The highlighted instruction ("movabs rax, offset x") is not a load, it's just moving the address of x into rax. The "offset x" operand is a 64-bit immediate (not a displacement). It will be resolved to the address of x with a relocation.
Indeed, you can get the compiler to emit this form of "movabs" into other registers, which contradicts the point that 64-bit displacements are a* specific: https://godbolt.org/z/3MYTUC
To get a load or store to a 64-bit displacement, I think you want something like this: https://godbolt.org/z/4QMtpo
I noticed a few other things in the section about segments:
> The good news is that caring about them isn’t too bad: they essentially boil down to adding the value in the segment register to the rest of the address calculation.

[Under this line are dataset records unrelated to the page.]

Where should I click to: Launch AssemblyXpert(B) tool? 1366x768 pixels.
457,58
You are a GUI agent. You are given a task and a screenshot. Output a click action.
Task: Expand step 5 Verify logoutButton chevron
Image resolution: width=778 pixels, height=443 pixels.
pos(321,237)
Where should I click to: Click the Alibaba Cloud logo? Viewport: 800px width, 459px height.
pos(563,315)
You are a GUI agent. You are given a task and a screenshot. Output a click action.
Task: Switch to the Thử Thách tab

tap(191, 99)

Surprisingly, the segment register's value isn't added directly (my coworker and I discovered this recently). The segment bases are stored in model-specific registers, and I don't believe these are readable from user-space. https://en.wikipedia.org/wiki/X86_memory_segmentation#Later_...

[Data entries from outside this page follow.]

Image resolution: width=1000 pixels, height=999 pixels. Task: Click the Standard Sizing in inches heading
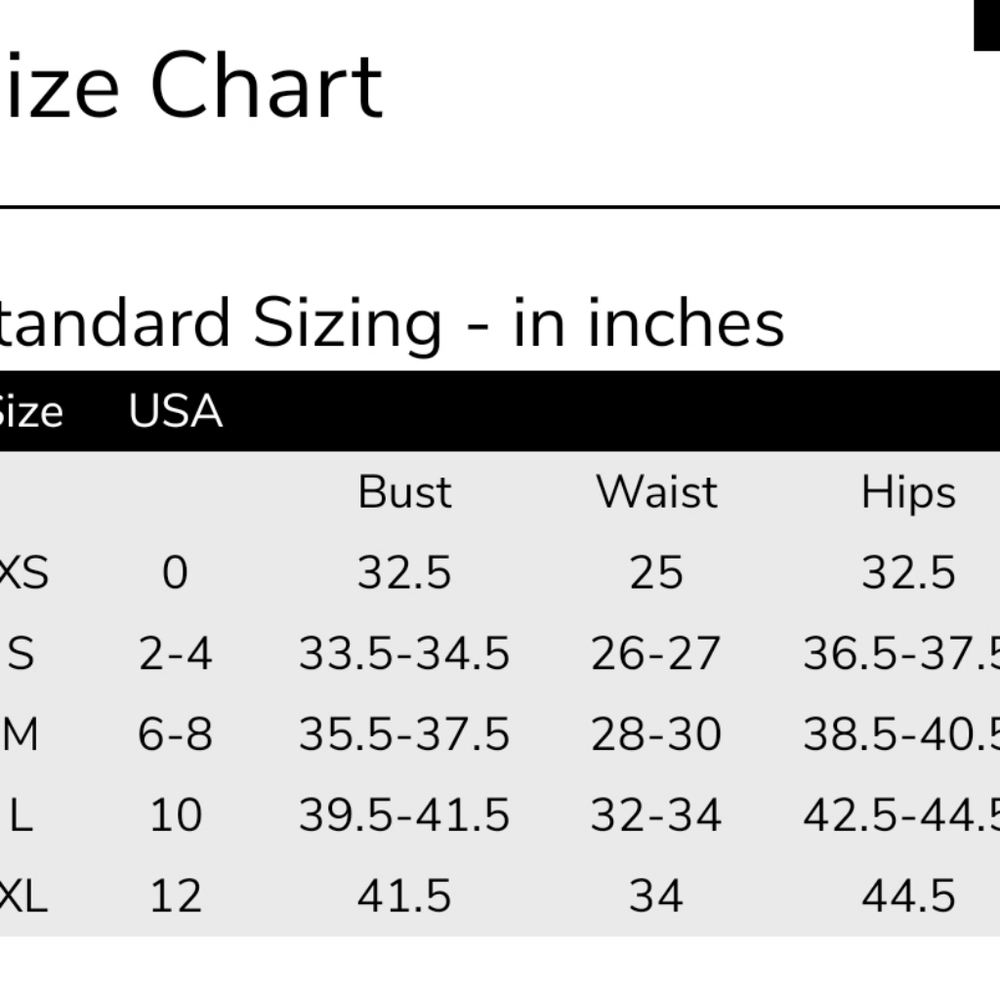coord(390,323)
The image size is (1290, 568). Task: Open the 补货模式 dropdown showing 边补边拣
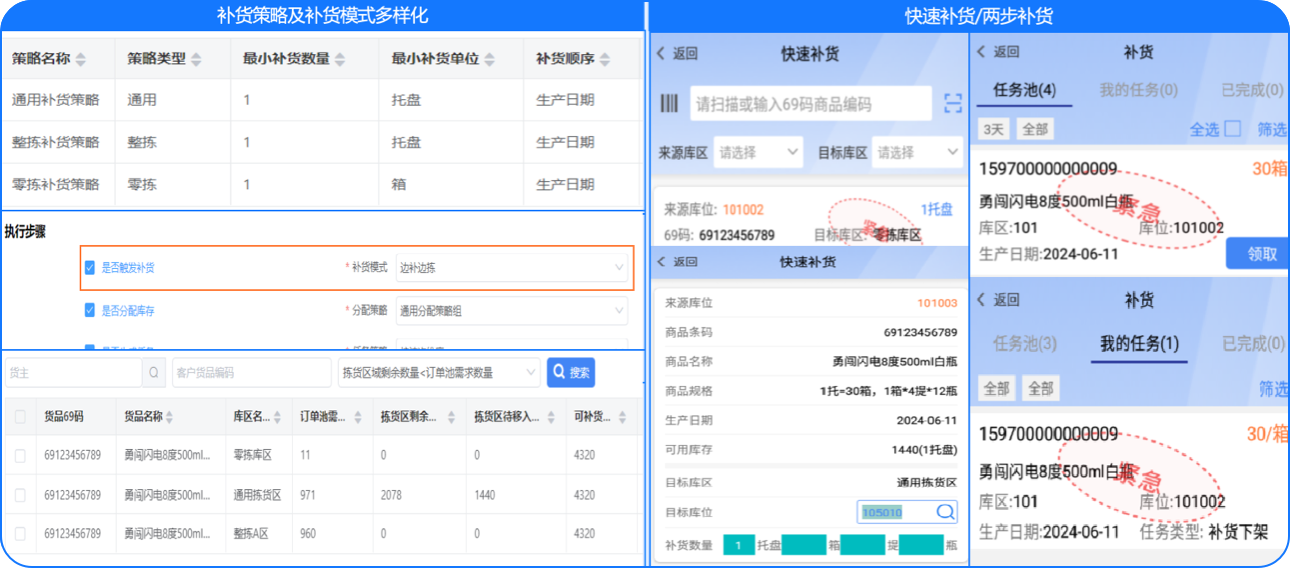(x=512, y=268)
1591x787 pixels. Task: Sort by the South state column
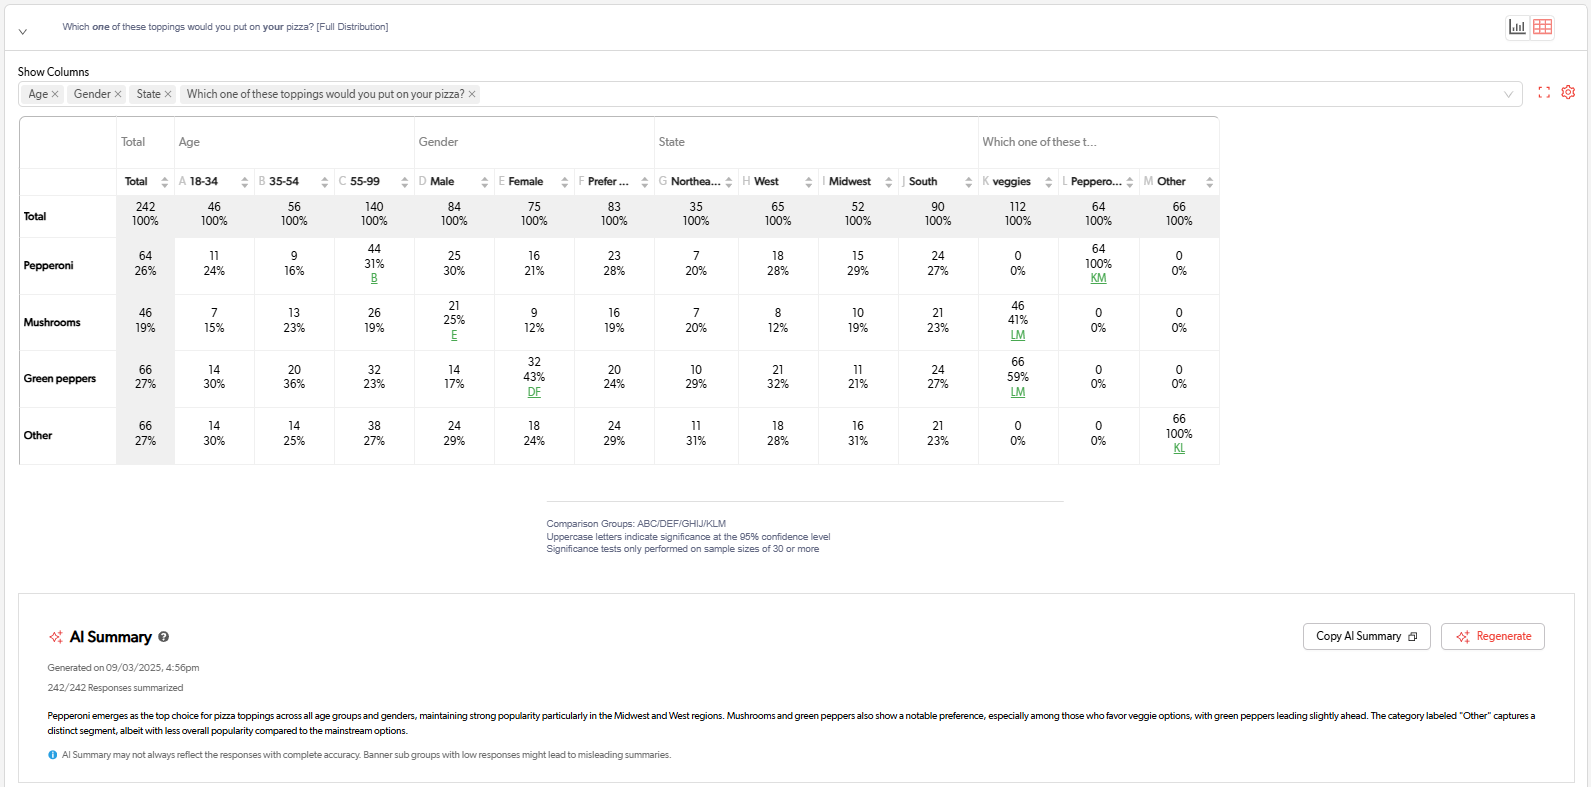coord(968,182)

If you try to read %fs directly, you'll get a completely unrelated value (an offset into table I think?)
Another surprising and unfortunate thing is that segment-qualified addresses don't work with lea. That means getting the address of a thread-local unfortunately is not as simple as "lea rax, fs:[var]." You actually have to do a load to get the base address of the thread-local block (eg. fs:0). The first pointer in the thread-local block is reserved for this. That's why this function has to do a load before the lea: https://godbolt.org/z/jkt28n
And yep! I need to make the language around the segment registers more precise: if I'm remembering right, the segment value itself gives you the GDT index (maybe only in 32-bit mode?), which you can then pull from.
For 64-bit modes I think those values essentially become nonsense because of the fsbase/gsbase MSRs, as you mentioned :-)

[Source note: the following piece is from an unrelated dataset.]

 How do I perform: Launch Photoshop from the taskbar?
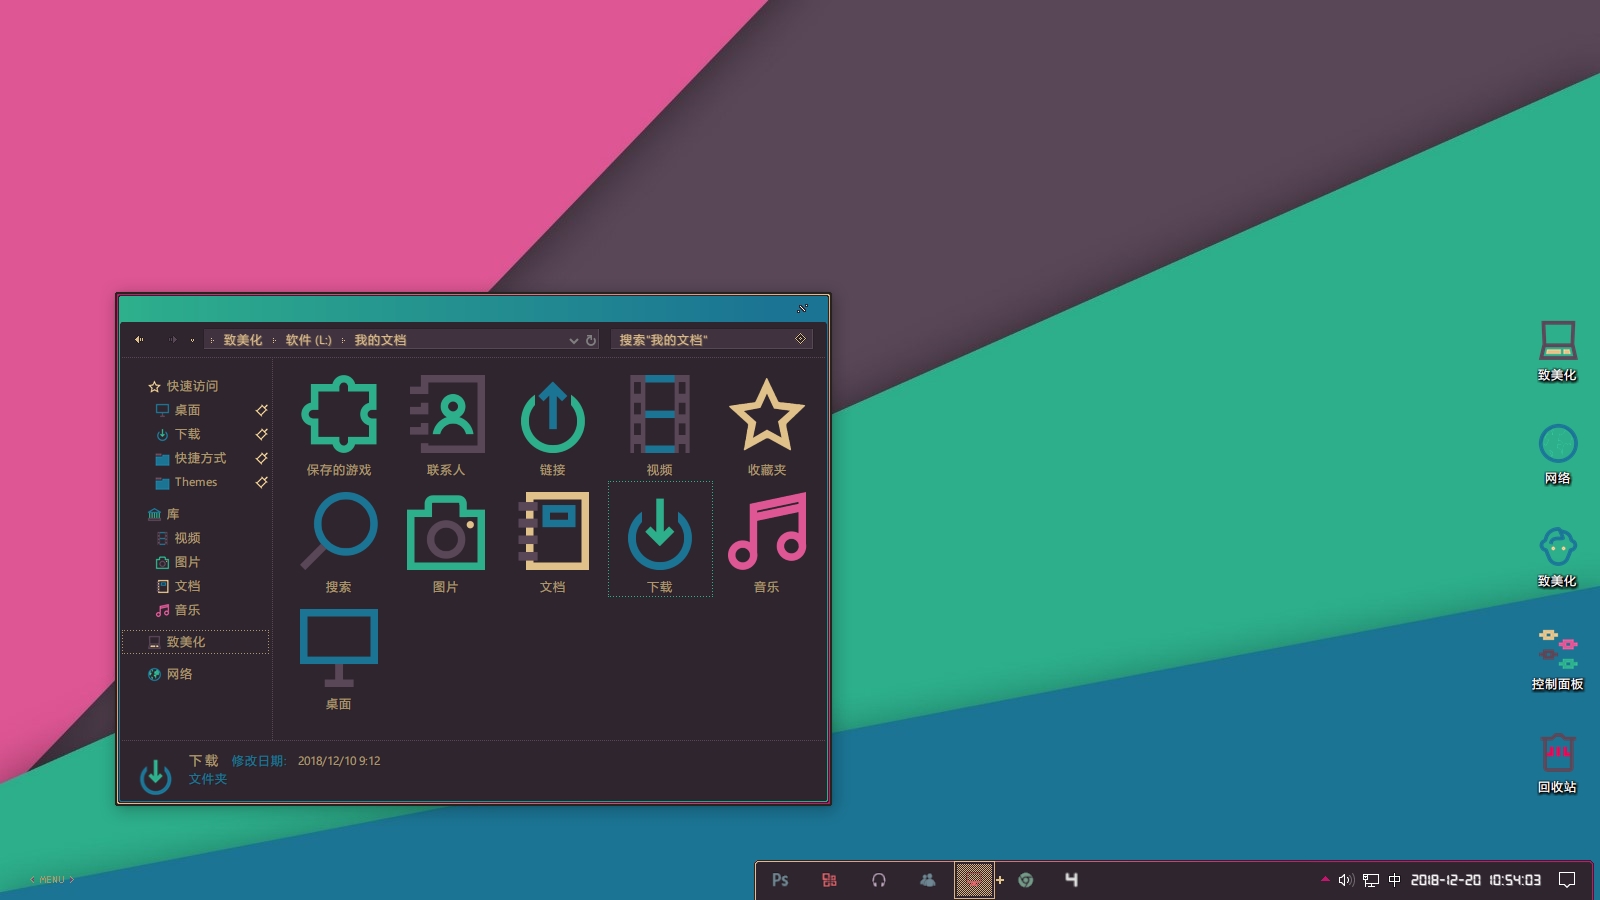(780, 880)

If I recall correctly, at least on 32-bit mode the segment registers were a 13-bit offset into either the GDT or the LDT (so a maximum of 8192 entries on each), 1 bit to choose between the GDT and the LDT, and 2 bits for the protection ring. The base and limit (and other details) were loaded from the GDT/LDT when the segment register was loaded; the undocumented SAVEALL/LOADALL instructions could save and load the "hidden" base/limit/etc directly, leading to tricks like the "unreal mode".
I actually find the intel manual on SIB bytes quite straightforward and useful. Section 2.1.5 and specifically tables 2-2 and 2-3 show really quite simply all possible values of the ModRM byte and their operands [1].
It can be quite a good exercise to try and produce your own hex opcodes from the tables using something like CyberCheff [2].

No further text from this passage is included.